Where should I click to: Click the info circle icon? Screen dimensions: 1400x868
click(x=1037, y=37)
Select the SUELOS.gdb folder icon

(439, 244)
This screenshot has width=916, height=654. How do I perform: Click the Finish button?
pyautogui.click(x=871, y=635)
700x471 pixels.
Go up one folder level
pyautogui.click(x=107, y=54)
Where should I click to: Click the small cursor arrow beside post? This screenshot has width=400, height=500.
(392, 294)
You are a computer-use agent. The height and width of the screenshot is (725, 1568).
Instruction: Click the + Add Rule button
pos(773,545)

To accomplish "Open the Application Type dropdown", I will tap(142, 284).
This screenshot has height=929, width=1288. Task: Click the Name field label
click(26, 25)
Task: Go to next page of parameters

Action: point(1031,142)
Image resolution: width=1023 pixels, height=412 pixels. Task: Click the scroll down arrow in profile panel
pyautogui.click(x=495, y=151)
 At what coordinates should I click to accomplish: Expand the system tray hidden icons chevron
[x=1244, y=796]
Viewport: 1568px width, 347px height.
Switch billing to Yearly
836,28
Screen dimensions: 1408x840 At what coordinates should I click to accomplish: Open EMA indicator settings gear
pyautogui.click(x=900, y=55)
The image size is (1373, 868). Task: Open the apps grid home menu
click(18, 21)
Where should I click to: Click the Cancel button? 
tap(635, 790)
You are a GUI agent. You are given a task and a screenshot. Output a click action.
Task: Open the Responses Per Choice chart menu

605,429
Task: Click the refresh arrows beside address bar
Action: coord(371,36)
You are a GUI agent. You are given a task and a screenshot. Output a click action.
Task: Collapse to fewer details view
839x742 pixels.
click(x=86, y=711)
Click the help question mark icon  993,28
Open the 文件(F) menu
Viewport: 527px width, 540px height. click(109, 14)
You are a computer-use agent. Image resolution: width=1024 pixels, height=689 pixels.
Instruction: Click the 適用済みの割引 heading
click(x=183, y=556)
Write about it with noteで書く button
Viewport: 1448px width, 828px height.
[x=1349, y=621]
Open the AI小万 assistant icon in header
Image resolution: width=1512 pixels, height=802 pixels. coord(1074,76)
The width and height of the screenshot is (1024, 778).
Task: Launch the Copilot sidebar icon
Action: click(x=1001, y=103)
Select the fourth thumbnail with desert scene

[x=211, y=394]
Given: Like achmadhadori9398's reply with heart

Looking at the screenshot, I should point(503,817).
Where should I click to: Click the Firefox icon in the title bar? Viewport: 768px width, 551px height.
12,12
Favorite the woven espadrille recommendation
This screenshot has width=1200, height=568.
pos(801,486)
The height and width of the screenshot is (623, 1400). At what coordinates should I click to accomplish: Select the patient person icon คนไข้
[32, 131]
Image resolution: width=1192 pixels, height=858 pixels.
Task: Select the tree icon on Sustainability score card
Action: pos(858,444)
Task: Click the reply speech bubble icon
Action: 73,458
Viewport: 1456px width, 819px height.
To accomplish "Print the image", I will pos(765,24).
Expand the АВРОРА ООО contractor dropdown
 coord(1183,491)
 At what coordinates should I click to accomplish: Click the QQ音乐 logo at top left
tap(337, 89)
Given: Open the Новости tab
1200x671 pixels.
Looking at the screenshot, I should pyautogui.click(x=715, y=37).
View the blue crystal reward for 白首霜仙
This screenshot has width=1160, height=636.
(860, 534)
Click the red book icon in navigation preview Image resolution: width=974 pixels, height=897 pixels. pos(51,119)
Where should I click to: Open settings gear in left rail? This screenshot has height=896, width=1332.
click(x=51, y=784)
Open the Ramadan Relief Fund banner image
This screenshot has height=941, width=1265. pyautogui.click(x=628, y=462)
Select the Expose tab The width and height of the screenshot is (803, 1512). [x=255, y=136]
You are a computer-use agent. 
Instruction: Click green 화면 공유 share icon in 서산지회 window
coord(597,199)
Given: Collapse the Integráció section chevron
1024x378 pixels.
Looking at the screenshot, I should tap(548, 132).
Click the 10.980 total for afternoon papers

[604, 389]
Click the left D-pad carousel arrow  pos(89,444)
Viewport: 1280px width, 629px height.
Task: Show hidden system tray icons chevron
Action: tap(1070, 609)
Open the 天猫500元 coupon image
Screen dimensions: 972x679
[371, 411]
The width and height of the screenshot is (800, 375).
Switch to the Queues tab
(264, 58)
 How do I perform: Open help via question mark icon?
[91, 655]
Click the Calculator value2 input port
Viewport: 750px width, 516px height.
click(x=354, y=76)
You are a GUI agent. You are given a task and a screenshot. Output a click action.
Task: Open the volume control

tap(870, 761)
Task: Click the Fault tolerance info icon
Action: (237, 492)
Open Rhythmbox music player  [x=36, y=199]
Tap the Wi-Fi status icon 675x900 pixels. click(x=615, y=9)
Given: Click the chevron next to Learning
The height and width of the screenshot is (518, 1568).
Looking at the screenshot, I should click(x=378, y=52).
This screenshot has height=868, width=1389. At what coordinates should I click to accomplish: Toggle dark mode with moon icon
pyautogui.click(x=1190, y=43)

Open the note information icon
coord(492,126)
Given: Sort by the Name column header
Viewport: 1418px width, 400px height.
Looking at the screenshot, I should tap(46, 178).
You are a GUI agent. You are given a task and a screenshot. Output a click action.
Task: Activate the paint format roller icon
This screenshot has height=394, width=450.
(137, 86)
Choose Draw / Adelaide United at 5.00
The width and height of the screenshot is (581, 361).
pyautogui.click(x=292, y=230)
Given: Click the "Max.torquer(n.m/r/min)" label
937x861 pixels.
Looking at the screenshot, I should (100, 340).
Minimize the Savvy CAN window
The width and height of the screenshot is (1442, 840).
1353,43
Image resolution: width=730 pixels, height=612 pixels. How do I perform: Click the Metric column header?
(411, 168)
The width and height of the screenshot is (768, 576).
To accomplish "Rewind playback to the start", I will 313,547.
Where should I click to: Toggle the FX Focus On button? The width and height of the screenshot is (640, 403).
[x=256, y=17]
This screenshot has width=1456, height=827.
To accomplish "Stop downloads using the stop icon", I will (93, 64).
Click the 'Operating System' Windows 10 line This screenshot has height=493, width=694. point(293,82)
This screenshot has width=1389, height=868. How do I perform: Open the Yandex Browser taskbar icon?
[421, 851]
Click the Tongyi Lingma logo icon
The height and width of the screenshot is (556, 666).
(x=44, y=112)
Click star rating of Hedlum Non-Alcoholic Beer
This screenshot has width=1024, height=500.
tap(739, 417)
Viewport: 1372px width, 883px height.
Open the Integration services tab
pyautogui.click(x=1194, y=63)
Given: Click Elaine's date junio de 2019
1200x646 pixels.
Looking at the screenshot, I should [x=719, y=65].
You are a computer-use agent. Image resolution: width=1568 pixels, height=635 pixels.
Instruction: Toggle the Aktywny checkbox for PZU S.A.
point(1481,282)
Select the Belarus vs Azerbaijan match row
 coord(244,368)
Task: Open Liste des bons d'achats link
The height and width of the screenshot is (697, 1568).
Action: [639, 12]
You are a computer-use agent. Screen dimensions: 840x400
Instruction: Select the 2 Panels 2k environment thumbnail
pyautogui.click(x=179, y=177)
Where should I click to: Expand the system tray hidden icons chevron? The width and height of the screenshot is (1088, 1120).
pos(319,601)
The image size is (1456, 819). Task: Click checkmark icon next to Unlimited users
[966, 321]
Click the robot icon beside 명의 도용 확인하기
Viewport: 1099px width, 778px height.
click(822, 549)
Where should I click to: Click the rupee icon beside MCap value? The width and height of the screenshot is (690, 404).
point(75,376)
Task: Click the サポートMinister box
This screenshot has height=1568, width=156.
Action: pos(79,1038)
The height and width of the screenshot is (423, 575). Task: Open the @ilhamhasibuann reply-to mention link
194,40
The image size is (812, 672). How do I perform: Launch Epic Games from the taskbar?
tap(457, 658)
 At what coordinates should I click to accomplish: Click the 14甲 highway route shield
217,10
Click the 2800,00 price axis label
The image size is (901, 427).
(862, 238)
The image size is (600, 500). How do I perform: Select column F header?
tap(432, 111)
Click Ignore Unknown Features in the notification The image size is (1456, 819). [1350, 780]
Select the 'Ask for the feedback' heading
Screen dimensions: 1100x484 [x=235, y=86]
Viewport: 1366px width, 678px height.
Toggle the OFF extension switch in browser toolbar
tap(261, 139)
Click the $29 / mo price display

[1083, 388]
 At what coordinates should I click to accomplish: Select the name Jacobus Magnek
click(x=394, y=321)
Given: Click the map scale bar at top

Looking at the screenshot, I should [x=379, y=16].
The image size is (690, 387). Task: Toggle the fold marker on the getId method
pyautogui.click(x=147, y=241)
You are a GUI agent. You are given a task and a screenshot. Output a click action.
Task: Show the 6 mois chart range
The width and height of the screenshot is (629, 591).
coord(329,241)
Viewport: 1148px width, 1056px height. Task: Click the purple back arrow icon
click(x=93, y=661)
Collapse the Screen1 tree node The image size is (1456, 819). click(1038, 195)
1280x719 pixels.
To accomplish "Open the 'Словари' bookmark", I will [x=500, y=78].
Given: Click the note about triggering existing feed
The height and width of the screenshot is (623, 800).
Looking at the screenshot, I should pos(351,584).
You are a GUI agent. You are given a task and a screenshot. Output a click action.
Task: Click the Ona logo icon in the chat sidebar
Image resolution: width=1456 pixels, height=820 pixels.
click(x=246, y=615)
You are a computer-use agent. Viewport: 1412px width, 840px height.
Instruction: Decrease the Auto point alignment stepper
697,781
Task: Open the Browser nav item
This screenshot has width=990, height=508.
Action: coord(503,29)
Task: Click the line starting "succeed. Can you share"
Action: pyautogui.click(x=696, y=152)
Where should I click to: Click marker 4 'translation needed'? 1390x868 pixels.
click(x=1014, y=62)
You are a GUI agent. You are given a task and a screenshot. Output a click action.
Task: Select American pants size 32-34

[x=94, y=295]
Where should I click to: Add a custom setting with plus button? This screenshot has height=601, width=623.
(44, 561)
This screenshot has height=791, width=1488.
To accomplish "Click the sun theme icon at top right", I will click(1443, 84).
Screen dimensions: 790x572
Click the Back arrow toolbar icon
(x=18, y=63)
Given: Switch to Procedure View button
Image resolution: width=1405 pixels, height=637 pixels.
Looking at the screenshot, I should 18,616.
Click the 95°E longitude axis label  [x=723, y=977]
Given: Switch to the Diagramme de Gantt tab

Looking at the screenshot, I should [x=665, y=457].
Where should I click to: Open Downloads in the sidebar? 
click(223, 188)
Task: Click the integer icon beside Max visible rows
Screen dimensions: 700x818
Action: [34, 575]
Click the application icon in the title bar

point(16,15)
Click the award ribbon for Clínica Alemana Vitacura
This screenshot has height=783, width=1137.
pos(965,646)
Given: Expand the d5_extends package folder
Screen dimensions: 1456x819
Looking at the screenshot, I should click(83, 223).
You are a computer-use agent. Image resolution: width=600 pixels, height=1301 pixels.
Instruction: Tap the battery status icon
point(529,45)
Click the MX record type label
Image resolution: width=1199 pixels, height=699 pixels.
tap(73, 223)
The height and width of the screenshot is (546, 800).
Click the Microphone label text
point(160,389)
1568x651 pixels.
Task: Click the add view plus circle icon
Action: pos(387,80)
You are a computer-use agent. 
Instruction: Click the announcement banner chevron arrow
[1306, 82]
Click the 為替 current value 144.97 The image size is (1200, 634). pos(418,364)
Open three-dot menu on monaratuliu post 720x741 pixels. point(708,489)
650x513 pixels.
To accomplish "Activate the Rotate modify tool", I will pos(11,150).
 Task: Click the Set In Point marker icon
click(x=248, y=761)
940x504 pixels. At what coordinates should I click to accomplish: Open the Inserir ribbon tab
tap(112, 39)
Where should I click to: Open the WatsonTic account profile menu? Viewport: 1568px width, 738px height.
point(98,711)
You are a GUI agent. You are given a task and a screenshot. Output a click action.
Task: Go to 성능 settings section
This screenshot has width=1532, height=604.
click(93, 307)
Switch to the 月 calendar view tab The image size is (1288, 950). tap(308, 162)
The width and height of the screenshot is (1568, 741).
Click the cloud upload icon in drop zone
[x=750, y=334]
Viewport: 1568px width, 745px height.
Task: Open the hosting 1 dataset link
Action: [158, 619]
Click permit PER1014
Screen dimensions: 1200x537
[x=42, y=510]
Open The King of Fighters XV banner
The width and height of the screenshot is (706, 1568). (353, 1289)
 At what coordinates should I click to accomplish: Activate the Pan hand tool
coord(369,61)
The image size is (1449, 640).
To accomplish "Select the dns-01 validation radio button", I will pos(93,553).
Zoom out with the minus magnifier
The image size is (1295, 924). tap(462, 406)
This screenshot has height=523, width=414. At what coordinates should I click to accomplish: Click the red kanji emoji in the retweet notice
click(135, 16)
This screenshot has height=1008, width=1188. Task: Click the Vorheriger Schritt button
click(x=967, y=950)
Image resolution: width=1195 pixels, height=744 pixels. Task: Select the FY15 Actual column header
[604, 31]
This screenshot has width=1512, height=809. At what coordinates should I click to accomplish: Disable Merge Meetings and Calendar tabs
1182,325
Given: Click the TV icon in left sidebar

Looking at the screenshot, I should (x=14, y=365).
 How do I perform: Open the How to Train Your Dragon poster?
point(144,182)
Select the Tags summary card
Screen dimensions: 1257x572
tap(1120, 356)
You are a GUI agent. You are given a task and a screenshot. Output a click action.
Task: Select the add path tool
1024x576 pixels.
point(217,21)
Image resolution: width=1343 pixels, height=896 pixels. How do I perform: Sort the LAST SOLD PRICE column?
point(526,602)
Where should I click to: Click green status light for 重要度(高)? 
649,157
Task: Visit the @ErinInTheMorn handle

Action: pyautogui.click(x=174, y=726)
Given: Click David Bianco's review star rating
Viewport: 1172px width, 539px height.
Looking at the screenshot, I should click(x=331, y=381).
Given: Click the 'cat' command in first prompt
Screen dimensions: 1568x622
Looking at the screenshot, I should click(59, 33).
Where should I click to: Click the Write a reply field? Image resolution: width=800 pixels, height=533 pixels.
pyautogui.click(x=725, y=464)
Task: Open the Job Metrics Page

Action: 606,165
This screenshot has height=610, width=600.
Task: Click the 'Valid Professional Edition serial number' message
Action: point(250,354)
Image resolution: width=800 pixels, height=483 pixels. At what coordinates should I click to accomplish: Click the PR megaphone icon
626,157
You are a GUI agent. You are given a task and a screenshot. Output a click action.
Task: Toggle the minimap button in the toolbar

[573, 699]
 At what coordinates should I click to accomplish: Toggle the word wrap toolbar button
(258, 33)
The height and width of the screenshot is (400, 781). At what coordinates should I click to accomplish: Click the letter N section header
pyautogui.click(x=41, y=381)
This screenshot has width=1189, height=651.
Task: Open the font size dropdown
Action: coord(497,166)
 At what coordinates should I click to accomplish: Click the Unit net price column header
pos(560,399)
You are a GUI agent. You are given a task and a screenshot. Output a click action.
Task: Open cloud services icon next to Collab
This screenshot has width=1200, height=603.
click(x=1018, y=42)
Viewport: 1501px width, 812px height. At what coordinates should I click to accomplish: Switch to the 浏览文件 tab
++++++++++
## WHAT IS ASKED
Starting at the beginning of the rows and running through the line with "click(26, 25)", express every line as a Markdown table. Use the columns No and Line, number each line, and skip blank lines.

## RESULT
| No | Line |
|---|---|
| 1 | Where should I click to: Click the info circle icon? Screen dimensions: 1400x868 |
| 2 | click(x=1037, y=37) |
| 3 | Select the SUELOS.gdb folder icon |
| 4 | (439, 244) |
| 5 | This screenshot has width=916, height=654. How do I perform: Click the Finish button? |
| 6 | pyautogui.click(x=871, y=635) |
| 7 | 700x471 pixels. |
| 8 | Go up one folder level |
| 9 | pyautogui.click(x=107, y=54) |
| 10 | Where should I click to: Click the small cursor arrow beside post? This screenshot has width=400, height=500. |
| 11 | (392, 294) |
| 12 | You are a computer-use agent. The height and width of the screenshot is (725, 1568). |
| 13 | Instruction: Click the + Add Rule button |
| 14 | pos(773,545) |
| 15 | To accomplish "Open the Application Type dropdown", I will tap(142, 284). |
| 16 | This screenshot has height=929, width=1288. Task: Click the Name field label |
| 17 | click(26, 25) |